_AUFGABE_
Zitiere aus den Daten die Zeilen von der Zeile mit „Click the headset service icon in sidebar“ bis zur Zeile mit „pyautogui.click(x=27, y=390)“, beide eingeschlossen. Lass die Bilder in deiner Antwort weg.

_GEGEBENE DATEN_
"""
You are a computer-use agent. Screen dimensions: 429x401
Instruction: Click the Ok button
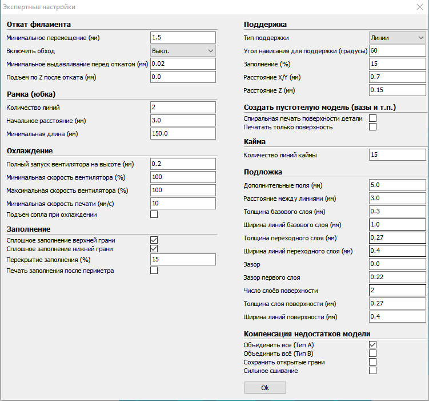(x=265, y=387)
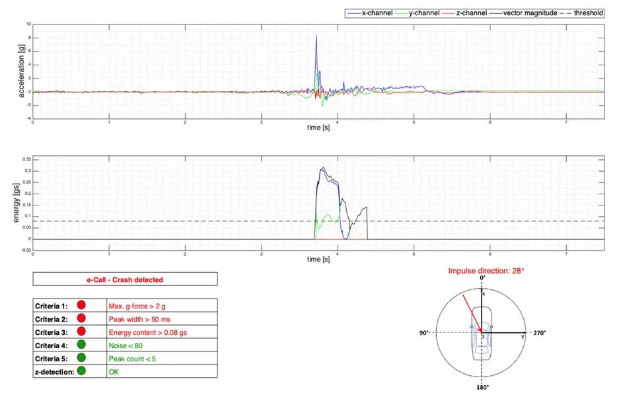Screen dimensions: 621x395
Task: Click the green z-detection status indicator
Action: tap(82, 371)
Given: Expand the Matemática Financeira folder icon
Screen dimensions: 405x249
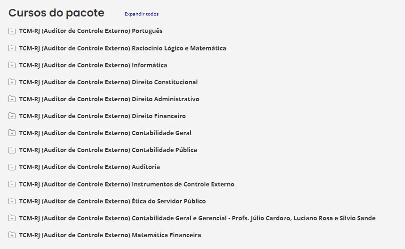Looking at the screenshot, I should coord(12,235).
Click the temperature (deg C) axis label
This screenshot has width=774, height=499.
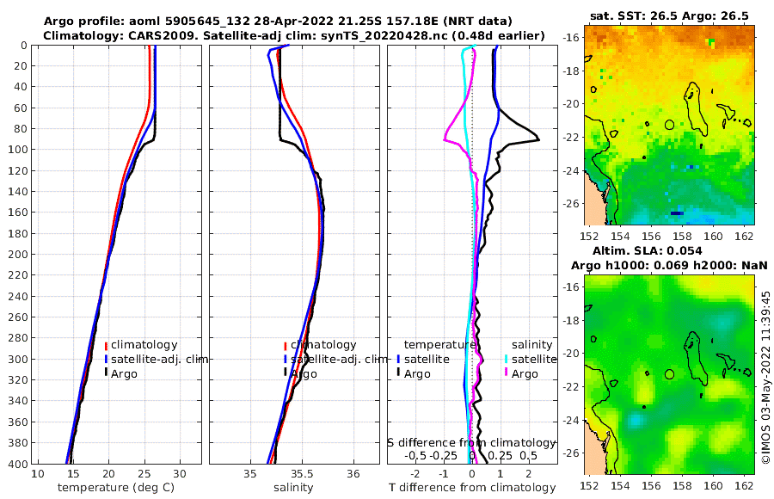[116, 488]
"""
"""
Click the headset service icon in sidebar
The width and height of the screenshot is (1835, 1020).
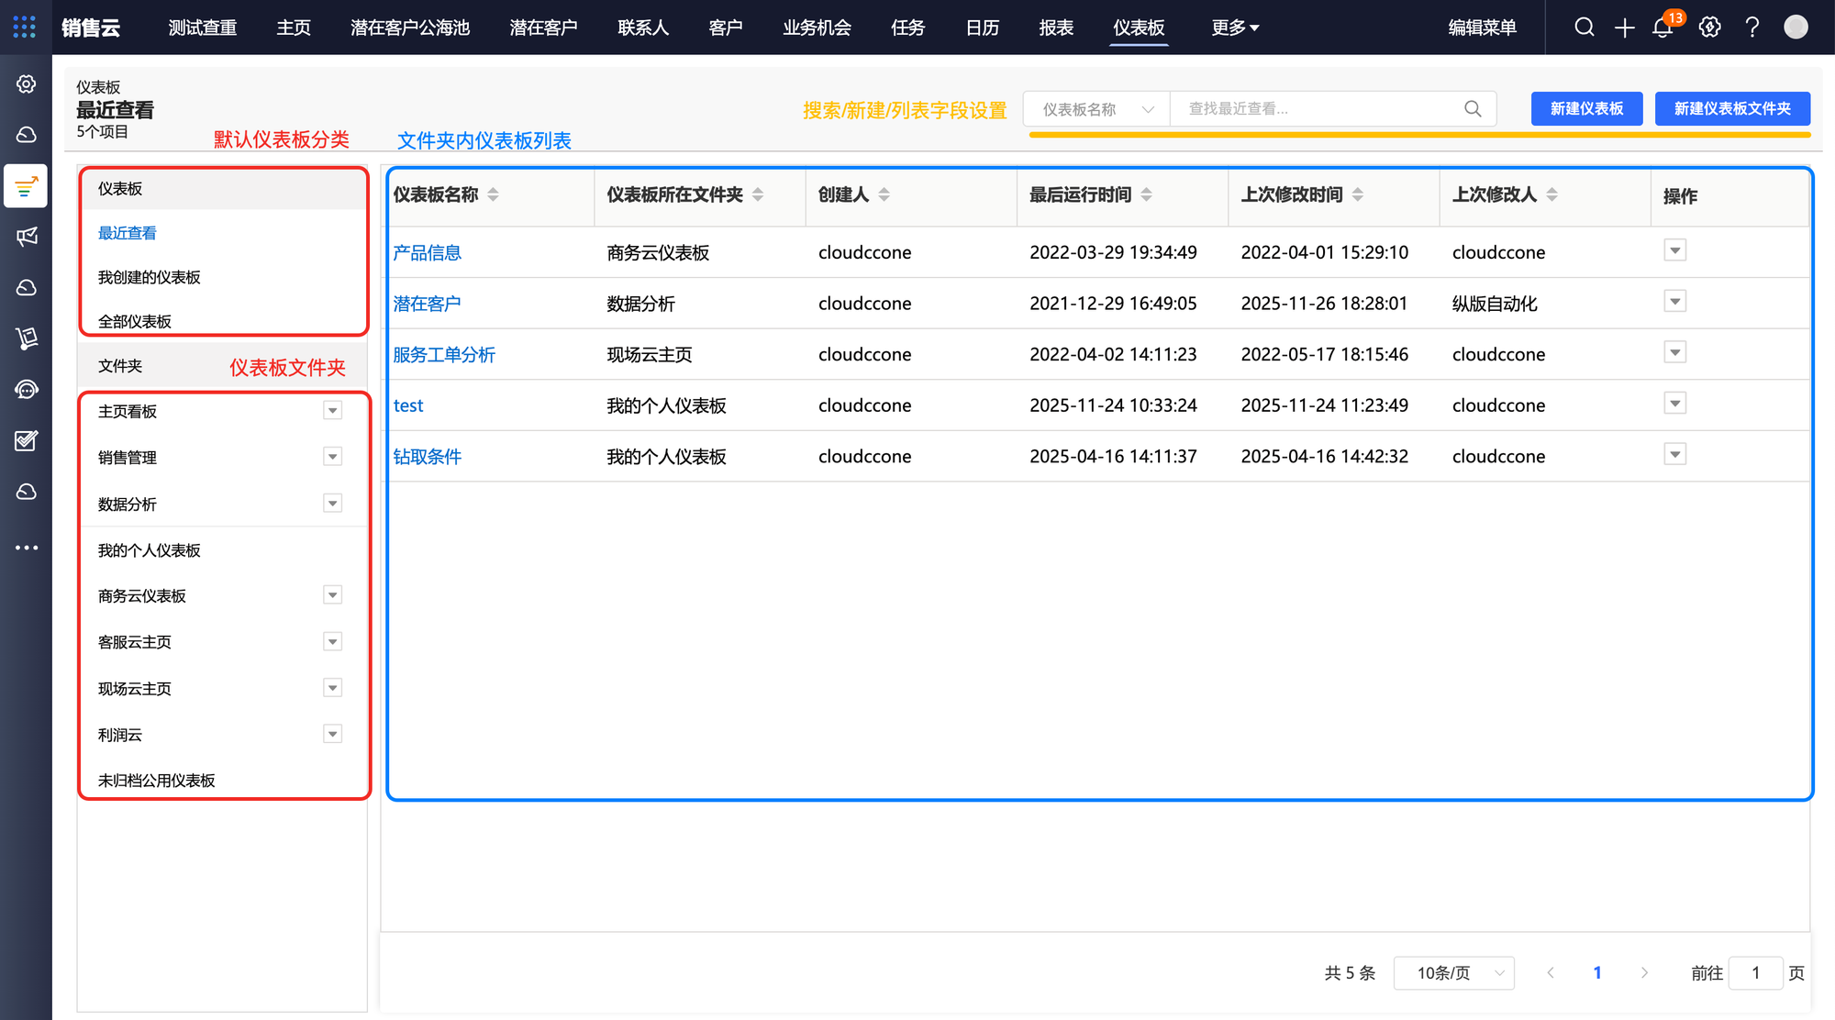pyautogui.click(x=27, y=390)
"""
_ERGEBNIS_
Click the headset service icon in sidebar
The width and height of the screenshot is (1835, 1020).
pyautogui.click(x=27, y=390)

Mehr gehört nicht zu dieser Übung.